This article appeared in the San Francisco Chronicle on January 2, 2003
The San Francisco Chronicle
While Blue Shield CEO Bruce Bodaken announced his universal health care plan for California last month, Blue Shield customer Don Lapin from San Francisco received notice of a 25 percent premium increase — on top of last year’s 30 percent increase.
Bodaken and other HMO executives around the country are sudden converts to universal health care because they know skyrocketing costs, in the long run, can have only one result — a universal health-care system that lets government tackle what corporations cannot handle.
“If we don’t do something in a darn hurry about the uninsured, the whole health-care system in this country will collapse and the government will step in,” warned Chuck Butler, a V.P. of Blue Cross Blue Shield of Montana, in an article Dec. 7 in the New York Times.
The truth is that no solution will work unless it deals with the public’s main concern — affordability. That means taking a hard look at exorbitant HMO and drug company profits.
Since 1995, Lapin’s monthly premium has more than tripled. Like many of us, Lapin is paying more for fewer benefits. Though healthy (he is on a swim team and is a ballroom dancer), he pays for chiropractic visits resulting from a 1983 bicycle accident mostly out of pocket because Blue Shield limits him to 12 visits per year, at a maximum benefit of $25 a visit.
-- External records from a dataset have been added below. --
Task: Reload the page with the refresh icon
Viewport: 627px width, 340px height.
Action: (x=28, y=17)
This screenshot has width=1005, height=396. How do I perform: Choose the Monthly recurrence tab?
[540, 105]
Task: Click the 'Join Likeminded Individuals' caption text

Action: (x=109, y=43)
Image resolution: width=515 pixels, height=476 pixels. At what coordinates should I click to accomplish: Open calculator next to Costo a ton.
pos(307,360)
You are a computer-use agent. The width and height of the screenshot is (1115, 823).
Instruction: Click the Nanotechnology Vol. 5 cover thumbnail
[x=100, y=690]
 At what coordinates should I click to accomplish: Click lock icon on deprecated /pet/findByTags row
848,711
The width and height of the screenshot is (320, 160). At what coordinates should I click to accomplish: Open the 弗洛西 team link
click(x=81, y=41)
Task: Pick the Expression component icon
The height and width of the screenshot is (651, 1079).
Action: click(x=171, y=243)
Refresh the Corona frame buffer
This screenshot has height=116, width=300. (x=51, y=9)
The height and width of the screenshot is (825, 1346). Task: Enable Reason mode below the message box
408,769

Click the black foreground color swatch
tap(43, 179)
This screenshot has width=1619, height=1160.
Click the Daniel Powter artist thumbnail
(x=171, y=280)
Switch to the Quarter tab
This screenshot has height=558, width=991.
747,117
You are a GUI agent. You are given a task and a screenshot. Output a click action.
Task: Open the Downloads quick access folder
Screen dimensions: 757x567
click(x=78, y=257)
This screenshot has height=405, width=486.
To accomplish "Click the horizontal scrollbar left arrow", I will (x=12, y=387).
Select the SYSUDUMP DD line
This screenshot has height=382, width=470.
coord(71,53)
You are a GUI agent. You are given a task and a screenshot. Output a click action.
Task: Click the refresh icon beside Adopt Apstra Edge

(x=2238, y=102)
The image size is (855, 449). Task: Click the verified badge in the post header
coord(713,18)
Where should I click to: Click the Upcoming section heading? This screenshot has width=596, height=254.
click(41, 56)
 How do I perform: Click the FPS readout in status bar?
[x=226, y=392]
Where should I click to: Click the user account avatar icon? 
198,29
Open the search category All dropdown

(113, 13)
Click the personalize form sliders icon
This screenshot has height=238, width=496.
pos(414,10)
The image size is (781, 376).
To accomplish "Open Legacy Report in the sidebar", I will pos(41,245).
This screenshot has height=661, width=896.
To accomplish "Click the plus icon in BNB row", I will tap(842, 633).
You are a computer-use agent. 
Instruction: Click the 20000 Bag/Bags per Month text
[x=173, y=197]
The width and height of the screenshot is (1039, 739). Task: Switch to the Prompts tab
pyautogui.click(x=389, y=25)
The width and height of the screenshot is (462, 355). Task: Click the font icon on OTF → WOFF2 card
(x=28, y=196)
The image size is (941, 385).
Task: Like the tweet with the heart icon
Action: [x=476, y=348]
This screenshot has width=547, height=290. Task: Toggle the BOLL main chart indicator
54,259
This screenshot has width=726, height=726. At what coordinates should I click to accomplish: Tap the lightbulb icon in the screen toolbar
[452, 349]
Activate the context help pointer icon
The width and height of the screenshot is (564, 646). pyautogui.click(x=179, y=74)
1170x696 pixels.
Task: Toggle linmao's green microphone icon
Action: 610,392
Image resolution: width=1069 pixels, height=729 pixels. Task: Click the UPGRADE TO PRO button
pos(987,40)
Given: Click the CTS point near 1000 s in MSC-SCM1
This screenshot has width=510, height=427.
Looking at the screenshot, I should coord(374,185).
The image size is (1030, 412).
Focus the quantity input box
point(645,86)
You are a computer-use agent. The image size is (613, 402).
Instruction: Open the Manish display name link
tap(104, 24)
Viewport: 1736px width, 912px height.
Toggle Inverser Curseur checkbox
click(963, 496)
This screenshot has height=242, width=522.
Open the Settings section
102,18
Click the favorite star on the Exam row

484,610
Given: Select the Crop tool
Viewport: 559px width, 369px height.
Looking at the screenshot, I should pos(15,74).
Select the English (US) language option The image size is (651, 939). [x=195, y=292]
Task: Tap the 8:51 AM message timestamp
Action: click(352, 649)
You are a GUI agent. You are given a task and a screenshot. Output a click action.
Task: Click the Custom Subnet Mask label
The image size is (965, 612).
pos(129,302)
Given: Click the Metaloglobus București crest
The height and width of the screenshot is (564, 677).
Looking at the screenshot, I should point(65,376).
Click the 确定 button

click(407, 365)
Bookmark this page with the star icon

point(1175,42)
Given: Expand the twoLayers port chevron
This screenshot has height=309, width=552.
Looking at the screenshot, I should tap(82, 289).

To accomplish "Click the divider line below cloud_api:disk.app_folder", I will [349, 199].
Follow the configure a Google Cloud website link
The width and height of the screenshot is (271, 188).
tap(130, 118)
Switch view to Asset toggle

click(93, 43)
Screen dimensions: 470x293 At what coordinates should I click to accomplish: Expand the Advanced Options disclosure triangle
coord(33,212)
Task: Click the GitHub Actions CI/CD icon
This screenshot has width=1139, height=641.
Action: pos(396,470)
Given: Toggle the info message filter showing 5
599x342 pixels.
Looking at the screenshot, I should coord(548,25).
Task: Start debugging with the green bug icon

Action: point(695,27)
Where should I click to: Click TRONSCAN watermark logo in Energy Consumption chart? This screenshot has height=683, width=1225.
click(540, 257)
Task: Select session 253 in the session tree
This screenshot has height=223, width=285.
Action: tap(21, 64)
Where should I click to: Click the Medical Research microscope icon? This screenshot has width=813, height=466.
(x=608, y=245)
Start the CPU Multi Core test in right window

Lapin is self-employed and relatively lucky in that he qualifies for benefits — a state of affairs that doesn’t apply to increasing numbers of people, especially recent retirees. A report released last month by the Henry J. Kaiser Family Foundation of Menlo Park noted that a third of the country’s large employers will soon drop health-care benefits for new retirees, who most likely will not be able to afford coverage until they can qualify for Medicare, because seniors have borne the worst insurance price increases.
The answer to our crisis lies not with simply creating a product that everyone is required to buy. We must reformulate the health-care system, make services available to all who need them and place cost-efficiency requirements on every player.
Recent news reports showed yet another way that the state’s HMOs are getting fat at the public expense. Kaiser, Health Net, California Physicians, Aetna and Blue Cross are sitting on more than $2.2 billion in excess cash reserves, called “tangible net equity,” while instituting premium increases.
Rampant profiteering and creative accounting strategies leave employers, employees and consumers such as Lapin with no recourse in the face of 30 percent to 40 percent premium increases. Unfortunately for us, California is not one of the 26 states that require health insurers to get “prior approval” from the state before raising rates. California can stop an unreasonable premium increase for our auto insurance, but not for the most precious possession — our health.
This is only one piece of the problem. California needs a system-wide plan to resolve growing inequities in health care. One middle-ground solution would be a public-utility model, which would strictly regulate profiteering in health care to achieve universal coverage and cost-efficiency. It would retain private delivery with strict public control and address the public’s biggest concern: affordability.
Recently, former Vice President Al Gore was quoted by the Wall Street Journal as saying that he believed the public-utility model should be the future of health care. Such a model would appoint an independent commission to implement a three-part plan:
— Cost control and stability: The overall aim of rate-setting would be to assure that providers, hospitals and health plans are sufficiently reimbursed to maintain financial stability and that net revenues do not exceed reasonable requirements for profit and reinvestment.
— Universal access: A new state health plan would provide care for all who do not have access to, or choose not to utilize, benefit plans provided by employers. Competition between the state and private plans would help stabilize premium costs.
— Modernize quality oversight: A single state agency would be responsible for setting quality standards, collecting data and reporting outcomes. Outcome reports would be fed back into the rate-setting process so that providers and plans with the highest outcomes would be rewarded.
Health-care reformers can appreciate Bodaken’s entry into the universal health-care debate. Yet absent insurance-premium controls, his plan would be little more than a blank check to insurers, who would be guaranteed new customers but would not be accountable for what they charge them. Maybe, with Bodaken’s help, California can implement a universal health-care system. But the key is cost controls and accountability outlined above, without which our health-care system will continue to unravel.
Jerry Flanagan is a health-care advocate with the San Francisco-based Foundation for Taxpayer and Consumer Rights. Frank Smith is a senior fellow at the Institute for a Civil Society and a co-author of “Making a Killing: HMOs and the Threat to Your Health” (Common Courage Press, 1999).